Saturday, December 05, 2009

City 2 Chelsea 1

What a game of football that was.

A good atmosphere. Two very good sides pitted against each other. Good goalkeeping. Strong defensive play. Wonderful, high quality attacking football. Some chippy moments. Players hobbling off. And a penalty miss.

Not to mention a very important three points in the context of other results today that breaks the run of seven consecutive league draws.

The side (and Mark Hughes) have come in for plenty of critcism during the run of seven draws for displaying a hesitancy that sides with ambition should not be showing. Both on Wednesday and today though there was none of that. After conceding an unfortunate opening goal, the side picked themselves up and went back at Chelsea. Then, after equalising before half-time they didn't retreat back, happy with a point. They constantly attacked and pressed to a man, allowing Chelsea no time to settle and got just rewards.

Interestingly, whilst the defence has been bashed in the press Hughes constantly focused on the importance of defending as a team.

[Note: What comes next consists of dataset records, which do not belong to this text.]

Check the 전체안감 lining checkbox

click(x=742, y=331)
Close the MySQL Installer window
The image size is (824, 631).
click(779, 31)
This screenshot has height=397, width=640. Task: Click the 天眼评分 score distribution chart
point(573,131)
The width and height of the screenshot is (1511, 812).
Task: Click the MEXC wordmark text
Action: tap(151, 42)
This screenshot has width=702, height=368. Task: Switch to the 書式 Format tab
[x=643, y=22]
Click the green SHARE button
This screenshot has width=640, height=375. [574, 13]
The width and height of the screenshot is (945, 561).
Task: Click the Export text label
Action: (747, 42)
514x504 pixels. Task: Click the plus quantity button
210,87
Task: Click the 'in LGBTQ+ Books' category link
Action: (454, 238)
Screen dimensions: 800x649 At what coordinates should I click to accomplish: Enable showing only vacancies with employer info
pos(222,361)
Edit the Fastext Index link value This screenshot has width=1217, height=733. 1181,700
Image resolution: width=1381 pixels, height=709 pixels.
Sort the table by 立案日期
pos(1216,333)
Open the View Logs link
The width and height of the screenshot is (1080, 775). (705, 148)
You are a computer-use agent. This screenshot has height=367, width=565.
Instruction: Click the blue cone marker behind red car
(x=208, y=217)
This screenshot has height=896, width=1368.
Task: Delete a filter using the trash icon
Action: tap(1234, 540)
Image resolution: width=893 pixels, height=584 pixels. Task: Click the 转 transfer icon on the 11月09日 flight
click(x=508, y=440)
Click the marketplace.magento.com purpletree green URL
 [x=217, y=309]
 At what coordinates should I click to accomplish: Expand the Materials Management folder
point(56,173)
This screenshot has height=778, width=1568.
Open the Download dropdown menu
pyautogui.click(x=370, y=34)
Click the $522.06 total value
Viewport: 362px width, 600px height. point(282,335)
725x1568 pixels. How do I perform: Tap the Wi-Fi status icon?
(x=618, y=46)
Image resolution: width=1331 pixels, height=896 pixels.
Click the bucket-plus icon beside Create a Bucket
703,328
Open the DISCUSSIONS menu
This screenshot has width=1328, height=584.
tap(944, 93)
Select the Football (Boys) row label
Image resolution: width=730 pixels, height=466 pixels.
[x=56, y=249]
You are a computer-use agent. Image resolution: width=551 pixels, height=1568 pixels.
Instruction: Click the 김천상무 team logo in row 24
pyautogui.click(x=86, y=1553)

Today, right through to the final minutes of injury time the front line were flying into tackles and pressuring the Chelsea defence.

I wrote in the preview of the game that the key for us to beat Chelsea was with the pace in the side. Against Arsenal we showed flashes of that but today displayed just what quality in attack there is in the side. The workrate of Tevez and Adebayor was aligned with their undoubted quality, and this was augmented perfectly by the dangerous and roving runs of both Wright-Phillips and Robinho. Some of the football played between this quartet was of the highest quality, and stretching as good a defence as Chelsea have is no easy task.

Whilst Stephen Ireland missed out through injury, in terms of balance of the side he was not missed. Nigel de Jong came back into the line up and the pairing of him and Gareth Barry was tenacious, breaking up Chelsea attacks and launching our own offensives.

Individually and as a unit, this was the defences finest hour. Micah Richards may have been fortunate to regain his place in the side but he - injury now permitting - has grasped the position back. Toure and Lescott were strong against Drogba whilst Bridge was committed and attacking in equal measure.

Shay Given again proved his quality too. Not called on to deal with a whole lot, but made a superb triple save prior to Chelsea's goal and then an excellent save from Lampard's penalty to safeguard the three points.

We have now played each of the top four sides once this season. We have posted two wins, a draw and a defeat. We have the quality in the side to challenge for those places, but having the mentality is a different matter.

I did suggest after last weekend that Arsenal and Chelsea could be two ideal games for us in that the side would have something to prove. Having done that, the mentality now needs to be go on a run and accumulate points on a consistent basis no matter the opposition.

The Reebok stadium next week would be a good place to start.

vote it up!

1 comment:

newsoftheblues said...

Whilst Stephen Ireland missed out through injury, in terms of balance of the side he was not missed
key point, we looked a better side without him.

I was impressed with robinho discipline, he helpd his position at the end, didnt bomb forward, his passign was brilliant and he wasnt too falmboyant, a real team effort from the lad, he wont hit the headlines for it, but i was impressed.


I have stressed the point previously, City would raise their games for the arsenals and chelsea, but the response we want to see is if we cant do it at bolton, or sunderland or wigan......
If we beat the likes of fulham, hull, a loss against chelsea would of been forgiven. We go about things still with the old small club mantality!